According to a recent report by Spencer Hsu in the Washington Post, the Obama administration is expanding a program aimed at checking the immigration status of almost every person booked into local jails. Officials say that in four years, the measure could result in ten times as many deportations of illegal immigrants who have been convicted of crimes. By matching inmates’ fingerprints to federal immigration databases, authorities hope to identify deportable illegal immigrants before they’re released. Inmates in federal and state prisons are already screened, but county lock ups frequently don’t have the time and staff to do the same checks.

The effort is part of the Obama administration’s vow to crack down on illegal immigrants who commit crimes, as opposed to those who otherwise abide by the law. “We mean this, we’re serious about it, and we believe we need to put in an all-out effort to get this done,” said Rep. David E. Price (D-N.C.), chairman of the House Appropriations subcommittee for homeland security. He has been a vocal proponent of deporting illegal immigrants convicted of crimes after their sentences are served.

The program began as a pilot effort operating in 48 counties across the country, including Fairfax County, Virginia. If things go according to plan, the program will be in place in nearly all local jails in the U.S. by the end of 2012. The effort is not connected to the program 287(G), in which local law enforcement officers have been deputized to question suspects about whether they are in the country legally.

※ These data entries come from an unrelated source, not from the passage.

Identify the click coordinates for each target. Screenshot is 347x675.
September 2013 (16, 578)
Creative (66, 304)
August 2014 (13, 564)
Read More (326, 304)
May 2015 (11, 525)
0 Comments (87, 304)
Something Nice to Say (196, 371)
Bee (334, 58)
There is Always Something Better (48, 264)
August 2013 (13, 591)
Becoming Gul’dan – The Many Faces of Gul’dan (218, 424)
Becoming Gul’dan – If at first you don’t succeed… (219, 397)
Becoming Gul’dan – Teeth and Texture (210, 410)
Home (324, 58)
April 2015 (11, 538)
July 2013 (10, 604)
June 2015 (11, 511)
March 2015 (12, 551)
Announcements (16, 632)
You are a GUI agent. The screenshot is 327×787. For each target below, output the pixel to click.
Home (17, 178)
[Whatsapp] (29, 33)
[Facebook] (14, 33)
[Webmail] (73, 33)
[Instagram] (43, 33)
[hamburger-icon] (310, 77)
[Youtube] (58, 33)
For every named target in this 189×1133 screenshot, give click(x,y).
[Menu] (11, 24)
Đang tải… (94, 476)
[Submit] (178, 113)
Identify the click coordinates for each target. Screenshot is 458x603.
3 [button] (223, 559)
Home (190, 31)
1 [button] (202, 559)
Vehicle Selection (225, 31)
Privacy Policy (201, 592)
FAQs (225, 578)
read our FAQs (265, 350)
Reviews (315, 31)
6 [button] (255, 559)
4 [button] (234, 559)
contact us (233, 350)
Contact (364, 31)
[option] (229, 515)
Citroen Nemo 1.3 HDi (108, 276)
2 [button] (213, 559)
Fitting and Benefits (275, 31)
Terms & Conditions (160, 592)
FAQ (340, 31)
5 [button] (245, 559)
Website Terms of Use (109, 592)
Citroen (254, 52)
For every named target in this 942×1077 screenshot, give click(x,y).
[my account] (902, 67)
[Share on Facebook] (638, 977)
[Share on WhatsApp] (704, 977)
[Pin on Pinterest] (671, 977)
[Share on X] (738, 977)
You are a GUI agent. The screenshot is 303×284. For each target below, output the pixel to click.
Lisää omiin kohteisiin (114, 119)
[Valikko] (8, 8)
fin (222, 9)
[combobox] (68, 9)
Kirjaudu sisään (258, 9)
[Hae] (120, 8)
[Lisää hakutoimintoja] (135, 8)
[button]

The new program will be automated. Fingerprints being run through the FBI’s criminal history database also will be matched against immigration databases maintained by the Department of Homeland Security. However, the checks would not catch people who have never been fingerprinted by U.S. authorities.

Based on the pilot program, the agency estimates that if fingerprints from all 14 million bookings in local jails each year were screened, about 1.4 million “criminal aliens” would be found, according to Immigration and Customs Enforcement officials. That would be about 10 times the 117,000 criminal illegal immigrants ICE deported in 2008. There are more than 3,100 local jails nationwide, compared with about 1,200 federal and state prisons.

But some supporters of the program wonder whether it can be implemented on schedule and where the money to deport convicted-criminal illegal aliens will come from. A surge in deportation cases, noted Stewart Baker, former assistant secretary of homeland security for policy, would require more prosecutors, immigration judges, and detention beds at a time when funding for all of the above are being radically reduced.